Population (2021 census)
- • Total: 33,391
- • Town: 11,774
- (2014 census)
- Time zone: UTC+0 (GMT)

= Kong, Ivory Coast =

Kong, also known as Kpon, is a town in northern Ivory Coast. It is a sub-prefecture of and the seat of Kong Department in Tchologo Region, Savanes District. Kong is also a commune. It was the capital of the Kong Empire (1710–1895).

==History==
===Early history===
The date of the founding of Kong is unknown, but it began as a small chiefdom inhabited by the Fallafala, a branch of the Senufo people.

Starting in the 14th century Mandé merchants of Soninke Wangara heritage, known as the Dyula, migrated south from the Mali Empire.
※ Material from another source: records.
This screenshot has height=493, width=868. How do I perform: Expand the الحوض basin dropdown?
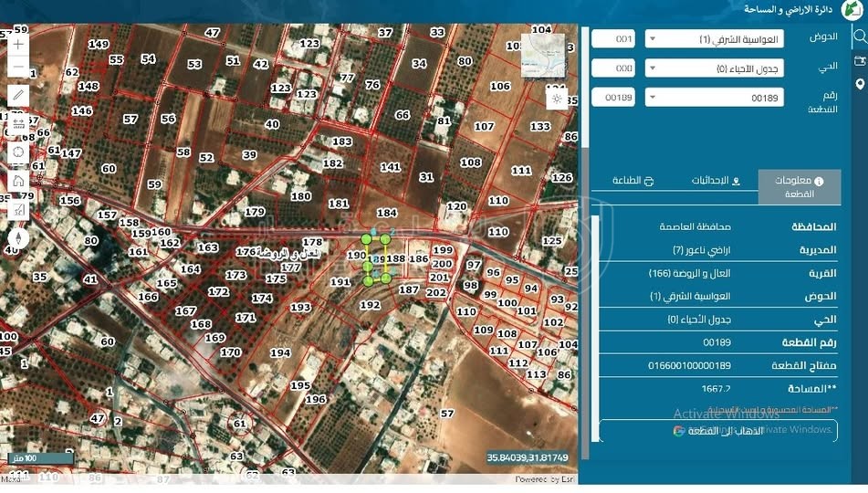point(715,39)
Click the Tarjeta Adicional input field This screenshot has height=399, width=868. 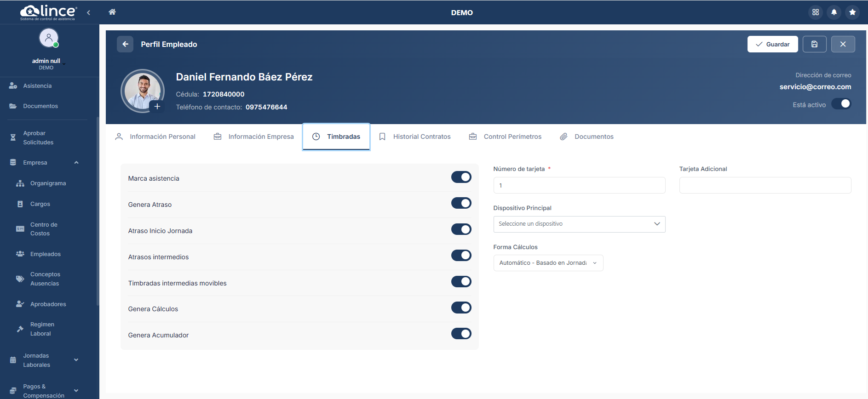pos(765,185)
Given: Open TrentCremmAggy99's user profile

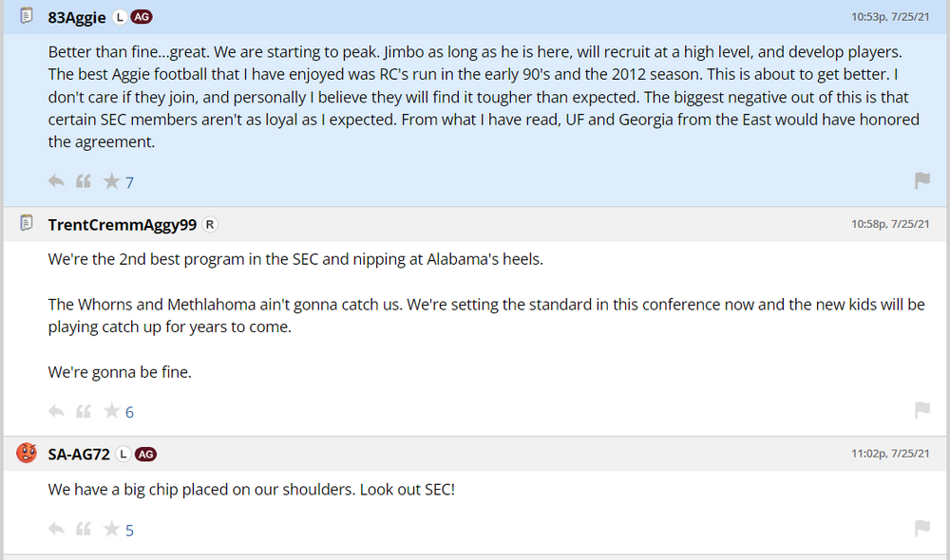Looking at the screenshot, I should 123,225.
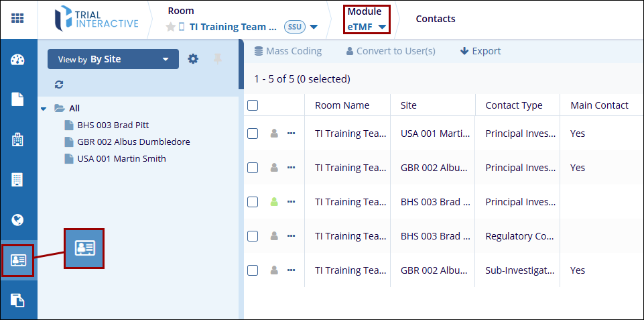The height and width of the screenshot is (320, 644).
Task: Collapse the All folder tree node
Action: [x=44, y=108]
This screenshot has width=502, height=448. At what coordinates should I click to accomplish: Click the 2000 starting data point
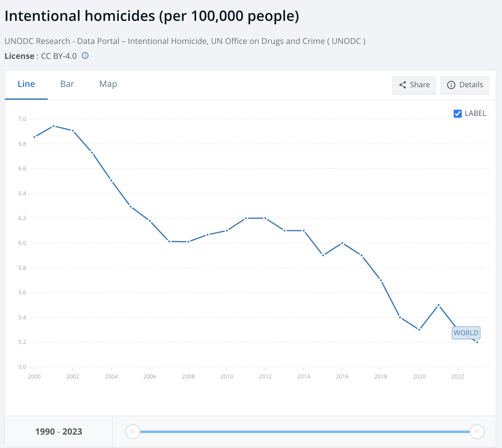[34, 137]
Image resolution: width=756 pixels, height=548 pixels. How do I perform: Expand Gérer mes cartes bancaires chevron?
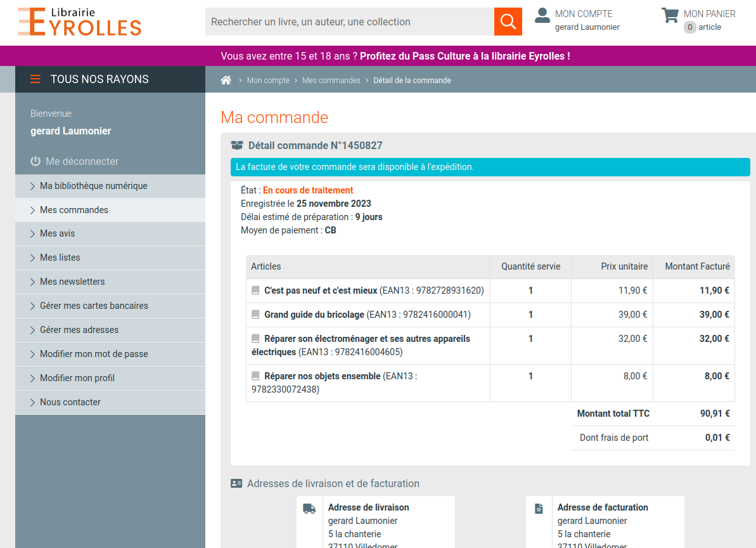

The Ouattara, Daou, Barou, Kérou and Touré clans came from the area around Segou and Djenne, while the Sissé, Sakha, Kamata, Daniokho, Kouroubari, Timité, and Traouré came from Tengréla. The town was islamized by the 16th century. In the late 17th century, the chiefdom was under the control of Lassiri Gombele.

===Kong Empire===

In 1710, Seku Ouattara (Wattara) united the Dioula and overthrew Gombele. He established himself as ruler and, under his authority, the city rose from a small city-state to the capital of the Kong Empire. It held sway over much of the region for over 150 years. In the mid 18th century Kong was attacked by the Ashanti Empire, but repelled the invasion. Kings usually lived in small towns outside of Kong itself.

===19th century===
Louis-Gustave Binger passed through Kong in 1888, and was greeted relatively warmly. Jean-Baptiste Marchand followed him in 1893, but received a notably cooler reception.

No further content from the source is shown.